Николай Иваныч молчал.

– Вы вообразите себе, – продолжал молодой человек, – что вы, в самом деле, поставлены в необходимость все взвешивать и обдумывать, ведь вам жить будет невозможно. Если у вас есть сегодня кусок хлеба, чтобы утолить голод, вы не будете его есть – кто знает, может быть, сегодня же вас обокрадут, лишат возможности купить другой кусок хлеба. И вы не смеете есть, вы морите себя голодом в том расчете, что вам, может быть, завтра еще понадобится этот самый кусок хлеба. А завтра что? да ведь и завтра не легче, потому что из-за завтра глядит столь же черное и чреватое разными невзгодами послезавтра… Нет, Николай Иваныч, птицам небесным не следует думать о завтрашнем дне, а мы все, в настоящую минуту, более или менее птицы небесные! Это не утешительно, но несомненно.

– A bas Николая Иваныча! a bas золотую посредственность, ослиные добродетели! – закричали хором присутствующие.

– Да ведь этак, – начал тот же юноша, – вы, пожалуй, всю вину свалите на человека; этак, если я оборван да оглодан, так я отчета нигде попросить не могу, отчего, дескать, я оглодан: пеняй, мол, сам на себя, сам во всем виноват. Гнусно, Николай Иваныч, ужасно гнусно!

– Гнусно, Николай Иваныч! – кричала толпа.

Николай Иваныч ходил по комнате и только отдувался, теребя усы.

– Однако ж, Николай Иваныч, вы что-то начали говорить об людях, которые сами себе с особенным удовольствием пакостят, – заметил один из присутствующих, – верно, у вас в запасе какая-нибудь история. Не ради принципа, а ради скуки, снедающей нас, расскажите нам ее.

– Нет, это было простое воспоминание да притом же ведь это дело конченое – я побит, следовательно, и рассказывать не дня чего, – сказал Николай Иваныч обиженным тоном, не лишенным, однако ж, легкого сардонического оттенка, как будто бы в самом-то деле он и не был побит.

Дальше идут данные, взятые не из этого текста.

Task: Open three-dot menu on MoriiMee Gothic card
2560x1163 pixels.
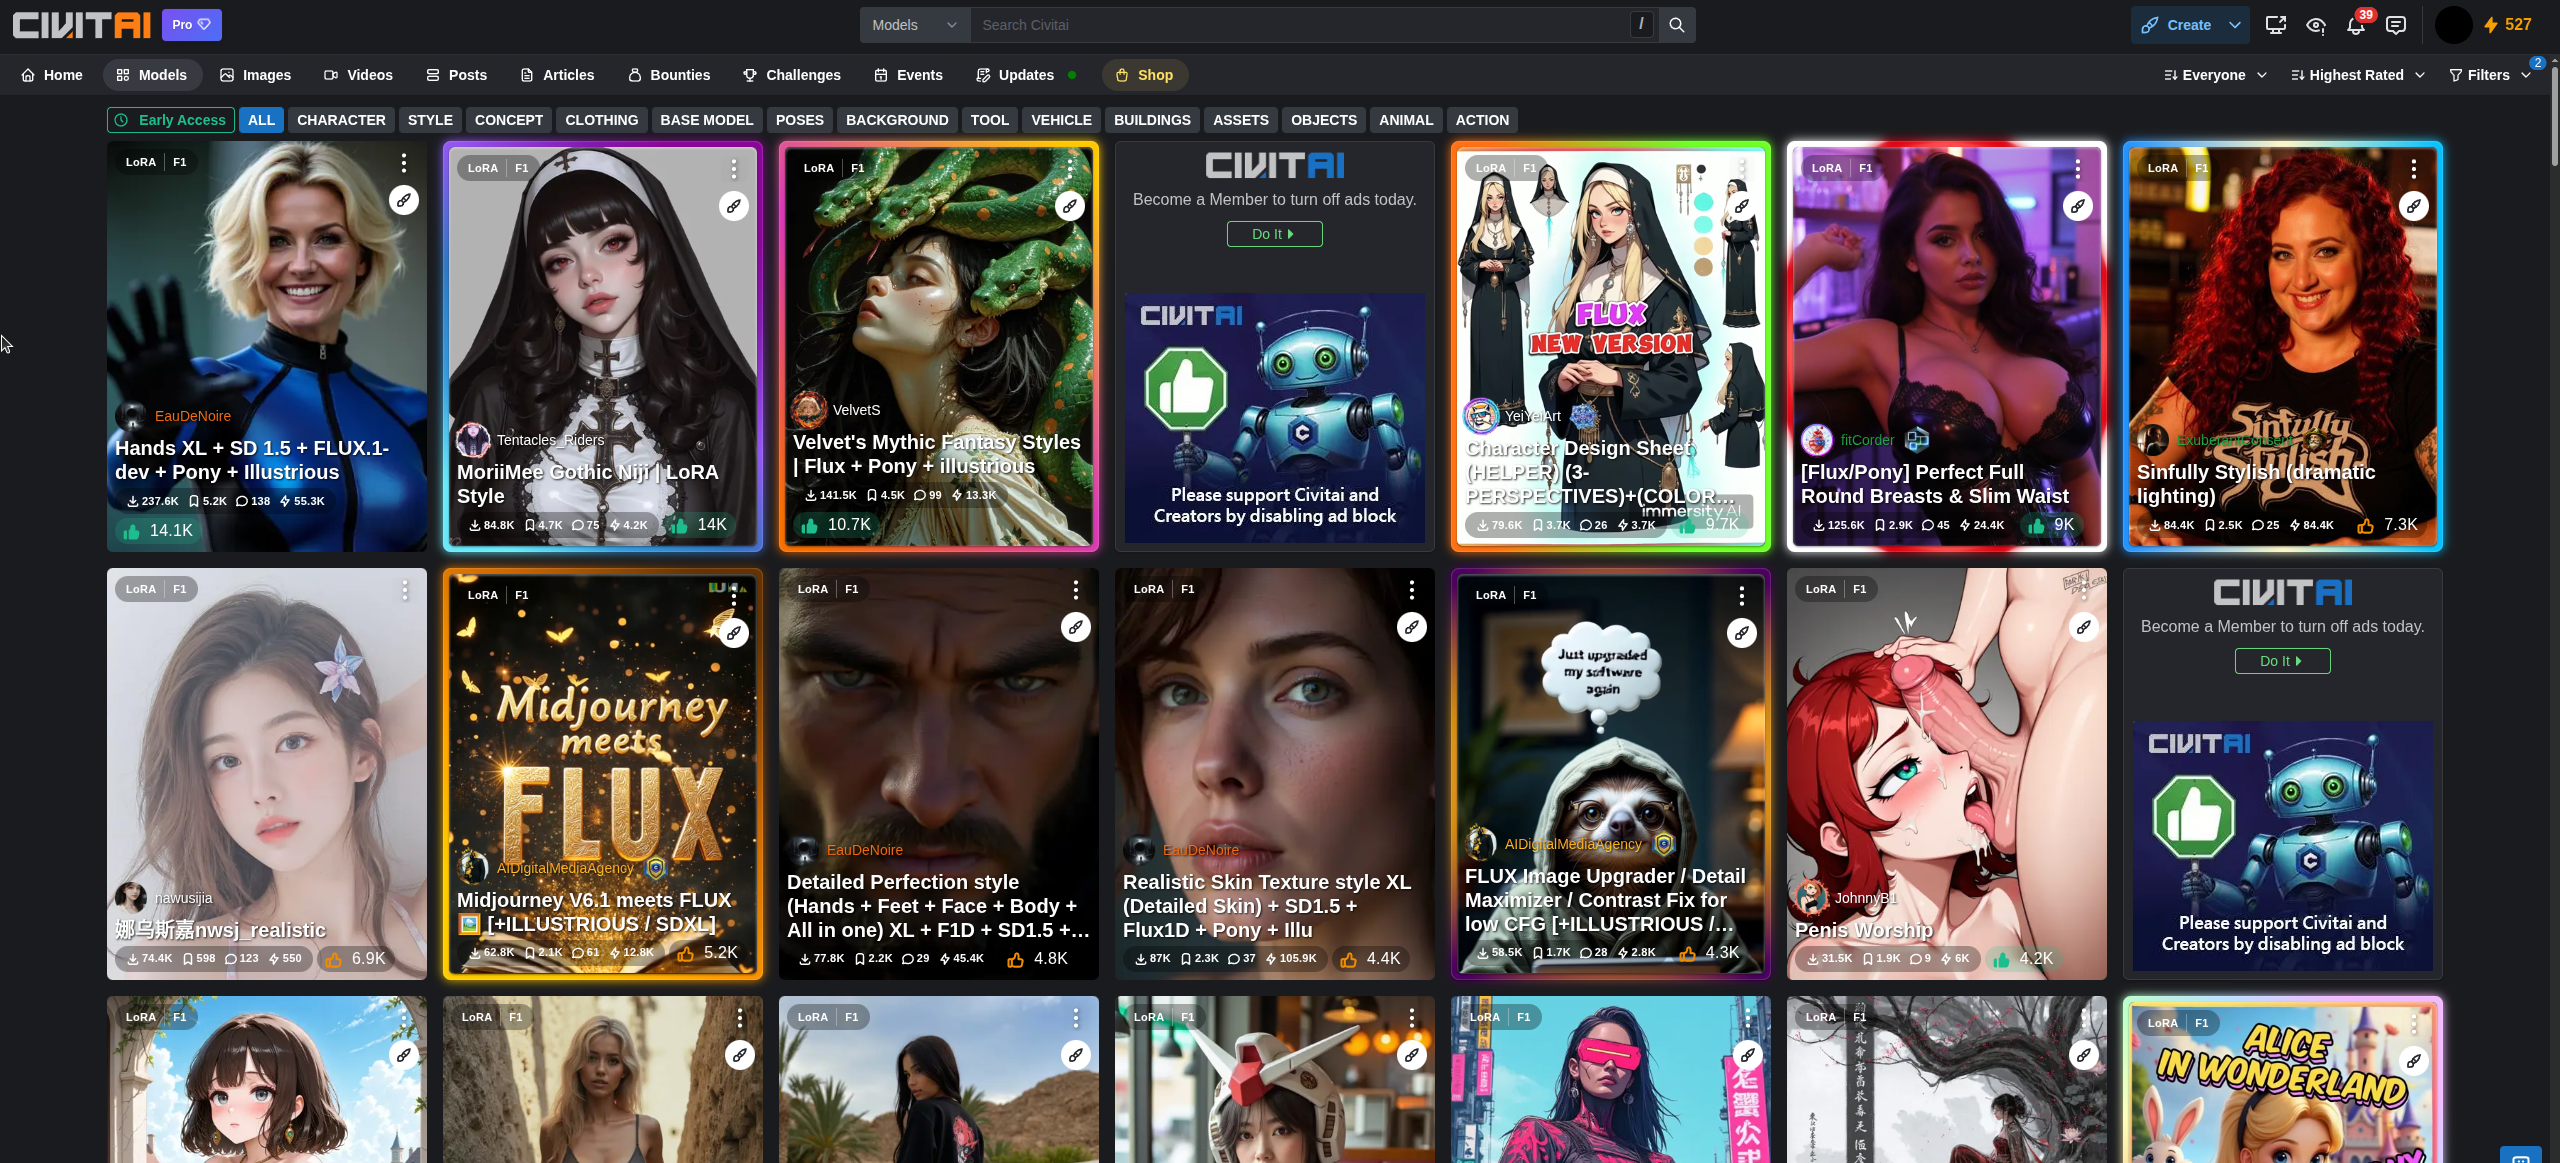Action: point(734,168)
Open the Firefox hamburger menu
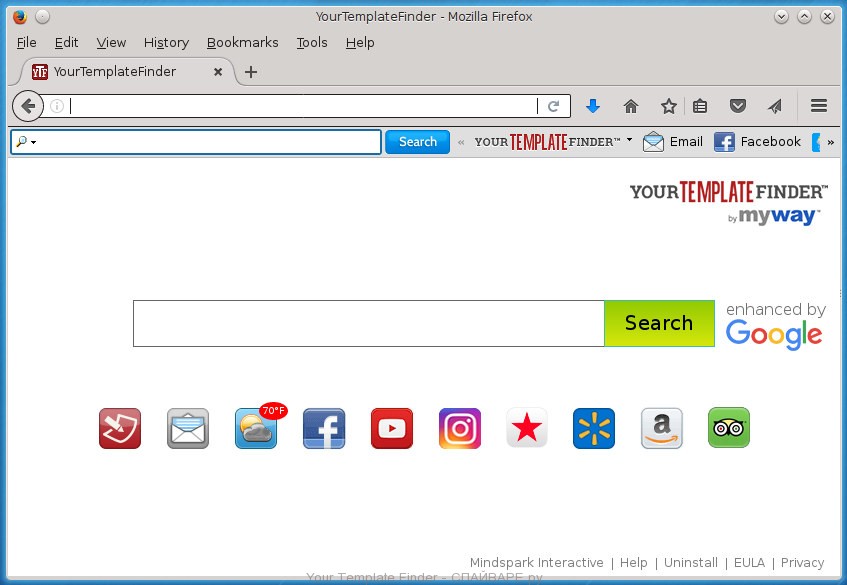The image size is (847, 585). click(x=818, y=106)
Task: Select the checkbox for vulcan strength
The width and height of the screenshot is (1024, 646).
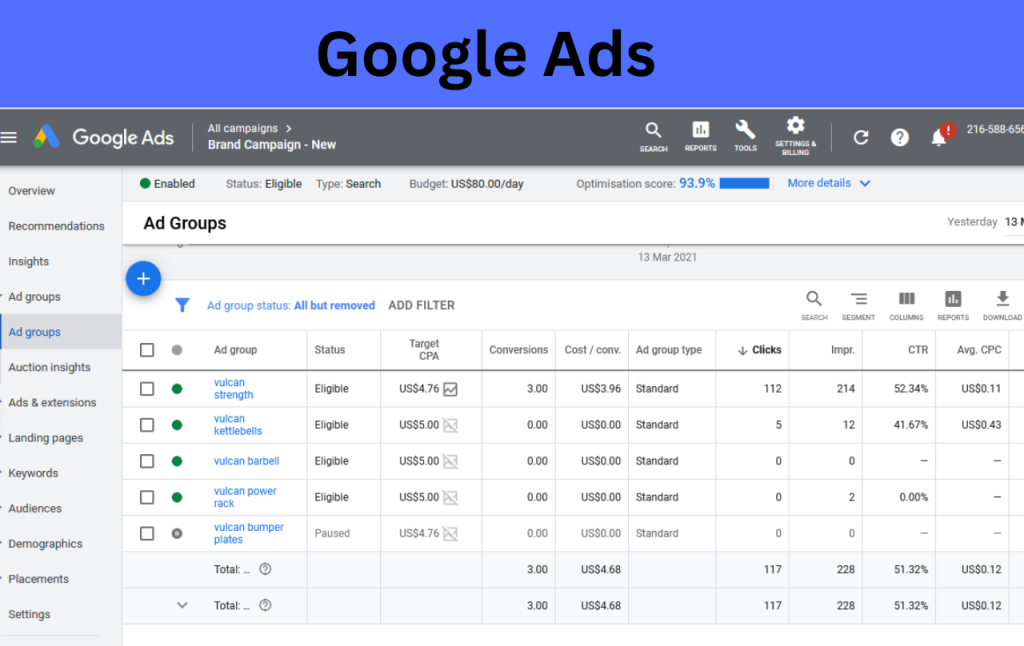Action: pos(146,389)
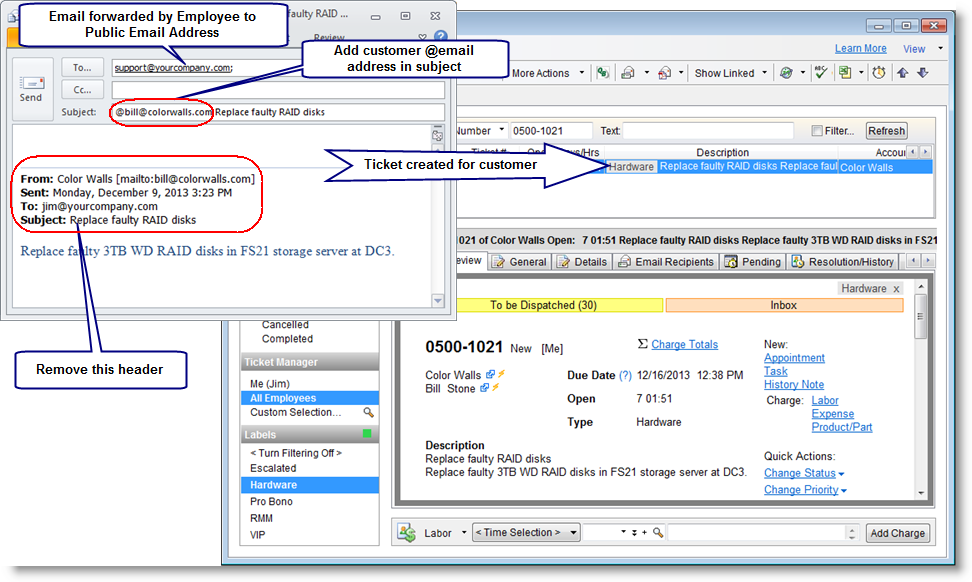Open the Charge Totals link
Screen dimensions: 972x582
pyautogui.click(x=684, y=345)
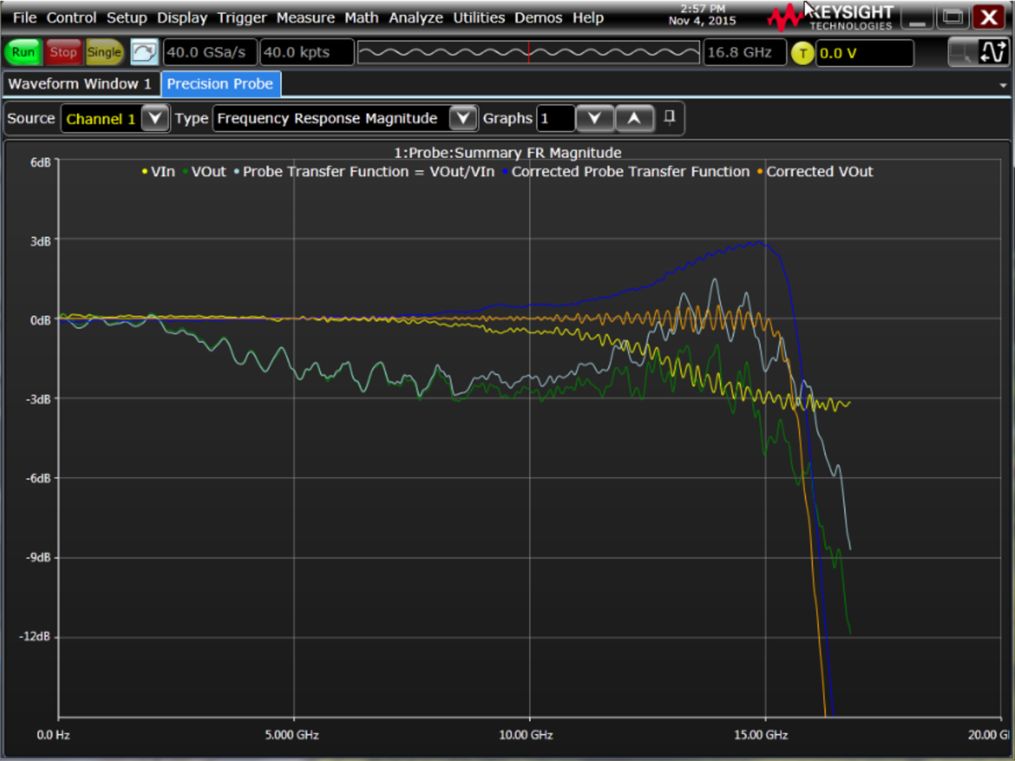Open the Type Frequency Response Magnitude dropdown
The image size is (1015, 761).
coord(462,119)
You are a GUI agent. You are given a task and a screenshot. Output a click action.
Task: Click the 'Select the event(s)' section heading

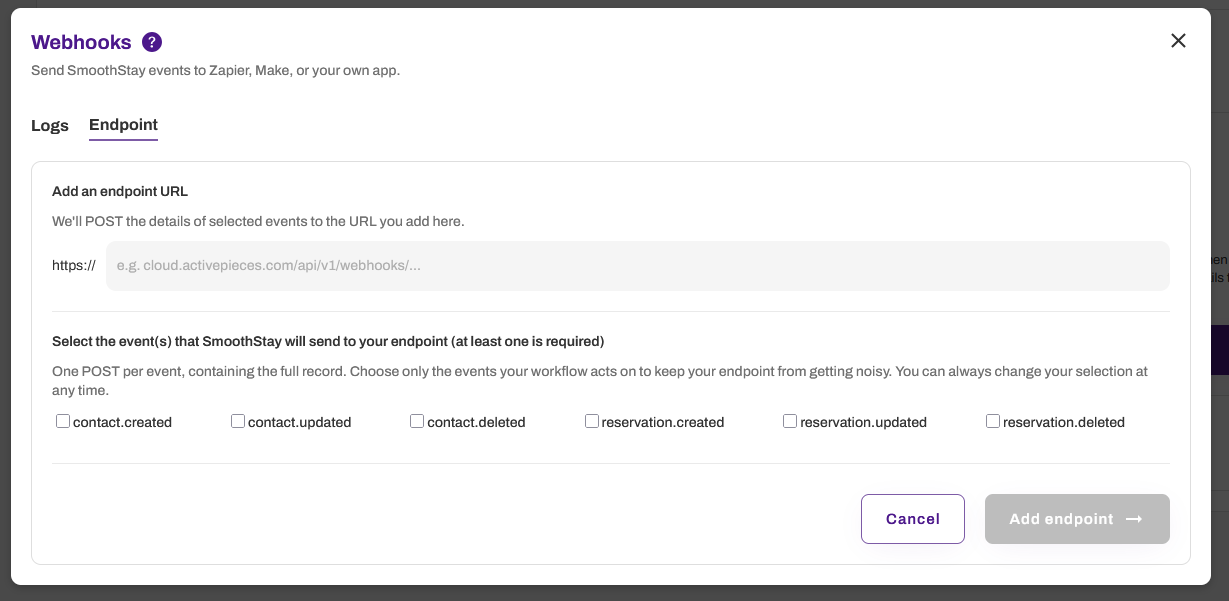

– Ну, вот, вы и обиделись! Сжальтесь над нами, посмотрите, какая на дворе гадость; не умирать же нам здесь от скуки; расскажите свою историю.

Николай Иваныч начал.

"История моя, будь она издана лет без малого сотню тому назад, наверное имела бы заглавием: "Пагубные последствия праздной жизни, или Каким образом человек сам сознательно устроивает собственное свое несчастие."

В мое время, господа, молодые люди жили в Петербурге как-то особенно странно. То есть, если я говорю вам "молодые люди", то разумею под этим названием только известный кружок таких людей – людей близких между собою по убеждениям, по взгляду на вещи, по более или менее смелым и не совсем удобоисполнимым теориям, которые они себе составили; одним словом, кружок, к которому принадлежал я сам.

Жизнь мы вели совершенно затворническую; большую часть дня сидели дома, а по вечерам собирались друг у друга. Сначала-то оно шло хорошо, люди были мы всё молодые, сошедшиеся не случайно, покуда запас новостей не истощился, покуда мы не узнали еще друг друга вполне, нам весело было собираться вместе по вечерам. Само собою разумеется, на этих сборищах не было ни тени буйства; то есть, если хотите, оно и было, но только в области мысли, где мы решительно не признавали никакой опеки, – а отнюдь не в действиях. Дело ограничивалось обыкновенно неизбежной чашкой чая и разговором… зато разговор выкупал собою невинность чашки чая. Но все это было сносно только сначала; мало-помалу все личности, составлявшие этот кружок (а их было очень немного), сделались известны друг другу в такой изумительной подробности, что общество наше совершенно упало духом и готово было распасться. Было известно, например, что в такой-то день М – н будет упрекать М – ва за его систематическую, ребяческую непосредственность, за его безрассудное, ни к чему не ведущее и немного скифское удальство, и что всего хуже – известно было даже и то, что М – в будет возражать на подобные обвинения. Одним словом, мы страшно скучали, потому что наизусть знали друг друга. В понедельник будут говорить о последней книжке любимого журнала, во вторник М*** будет развивать какой-нибудь экономический вопрос; в среду – вопрос психологический; в четверг – что делается за границей и хорошо ли делается и т. д.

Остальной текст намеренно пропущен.